Un coup d’éclat comme il les aime, les attise et s’en régale depuis son passage avec armes et bagages en Sarkozie. Au sortir de l’été, l’avocat Robert Bourgi répète dans le JDD ce qu’il a déjà servi à Péan pour son livre la République des mallettres et nombre de journaliste avant lui (dont Bakchich) sur les coulisses de la Françafrique qu’il a servi trente ans durant :
Pendant des années, lui, Robert l’Africain pour la postérité – Bob la limace pour ses contempteurs- a réglé un étrange ballet de billets entre les potentats africains et l’Elysée, alors aux mains de Chirac et Dominique de Villepin. 20 millions de dollars versé par les soins d’Omar Bongo, feu le président du Gabon, Denis Sassou Nguesso du Congo-Brazzaville, Abdoulaye Wade et fils, chef d’Etat sénégalais, Téodoro Obiang de Guinée Equatoriale ou encore Blaise Compaoré du Burkina Faso et Laurent Gbagbo de Côte d’Ivoire.

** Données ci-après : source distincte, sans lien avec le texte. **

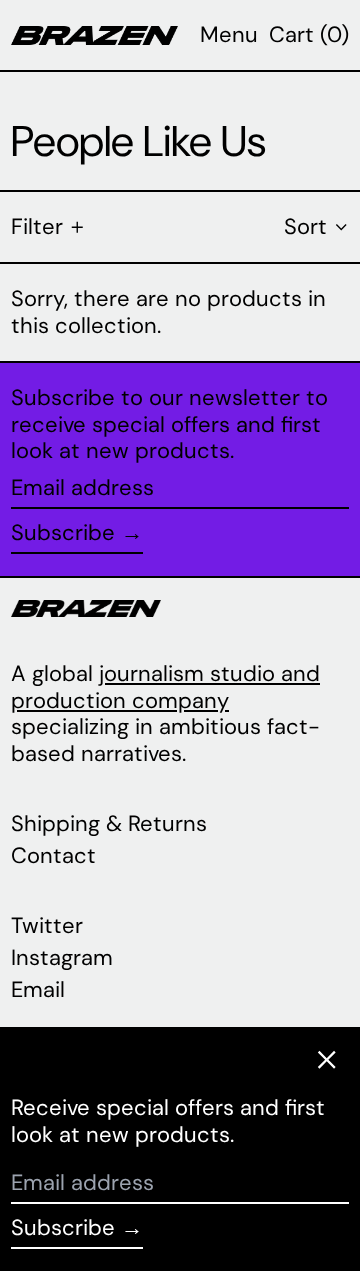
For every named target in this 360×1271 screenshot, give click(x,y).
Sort (305, 226)
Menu (229, 34)
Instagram (62, 958)
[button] (309, 35)
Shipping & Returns (109, 823)
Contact (53, 855)
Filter (37, 226)
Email (38, 990)
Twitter (47, 926)
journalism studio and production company (165, 686)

Grand conteur, le madré franco-libanais pare ses récits d’anecdotes truculentes. Des djembés remplis de billets, Villepin qui se plaint des petites coupures envoyés par Compaoré, Chirac qui demande si «il y a du lourd» quand il pénètre dans son bureau. Mais l’homme de l’ombre qui n’aime rien moins que prendre le soleil médiatique s’applique à prendre des précautions.
Les précautions d’un homme de l’ombre
Son discours ciselé n’empiète pas la ligne judiciaire. Le financement africain de l’Elysée a cessé fin 2005. Soit au delà de la période de prescription d’un délit que l’on pourrait reprocher à cet aimable agent de liaison. Et bien entendu, ses nouveaux protecteurs, Sarkozy et Guéant n’ont pas touché ni participé à ce système. Bien au contraire les nouveaux squatters de l’Elysée lui ont ordonné de faire cesser ces étranges convoyages de fonds….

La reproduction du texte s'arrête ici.